----- RECORD EXCERPTS -----
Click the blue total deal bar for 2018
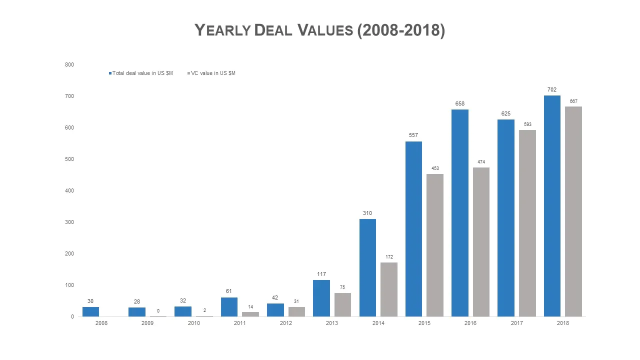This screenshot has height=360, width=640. [x=552, y=206]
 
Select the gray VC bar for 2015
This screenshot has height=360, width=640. [x=435, y=245]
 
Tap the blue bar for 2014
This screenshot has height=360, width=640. [x=368, y=268]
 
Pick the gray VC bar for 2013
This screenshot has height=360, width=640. [x=342, y=304]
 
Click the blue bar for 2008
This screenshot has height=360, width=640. [x=90, y=312]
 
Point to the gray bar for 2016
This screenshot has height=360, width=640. [x=481, y=242]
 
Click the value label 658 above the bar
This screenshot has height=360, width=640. [x=460, y=104]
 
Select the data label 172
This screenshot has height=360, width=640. [x=389, y=257]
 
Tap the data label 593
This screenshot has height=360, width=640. [x=528, y=124]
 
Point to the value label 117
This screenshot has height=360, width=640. [x=321, y=274]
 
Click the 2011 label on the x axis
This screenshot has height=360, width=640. [x=240, y=323]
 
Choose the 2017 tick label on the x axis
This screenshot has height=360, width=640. [x=516, y=323]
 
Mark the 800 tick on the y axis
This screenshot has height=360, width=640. [x=69, y=64]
-----
Rewrite the records above with every "gray" changed to "green" and everything else kept the same. Leave the pictures out.

Click the blue total deal bar for 2018
This screenshot has height=360, width=640. [x=552, y=206]
 
Select the green VC bar for 2015
This screenshot has height=360, width=640. [x=435, y=245]
 
Tap the blue bar for 2014
This screenshot has height=360, width=640. [x=368, y=268]
 
Pick the green VC bar for 2013
This screenshot has height=360, width=640. [x=342, y=304]
 
Click the blue bar for 2008
This screenshot has height=360, width=640. [x=90, y=312]
 
Point to the green bar for 2016
This screenshot has height=360, width=640. [x=481, y=242]
 
Click the value label 658 above the bar
This screenshot has height=360, width=640. [x=460, y=104]
 
Select the data label 172
This screenshot has height=360, width=640. [x=389, y=257]
 
Tap the data label 593
This screenshot has height=360, width=640. [x=528, y=124]
 
Point to the value label 117
This screenshot has height=360, width=640. [x=321, y=274]
 
Click the 2011 label on the x axis
This screenshot has height=360, width=640. [x=240, y=323]
 
Choose the 2017 tick label on the x axis
This screenshot has height=360, width=640. [x=516, y=323]
 
Mark the 800 tick on the y axis
This screenshot has height=360, width=640. [x=69, y=64]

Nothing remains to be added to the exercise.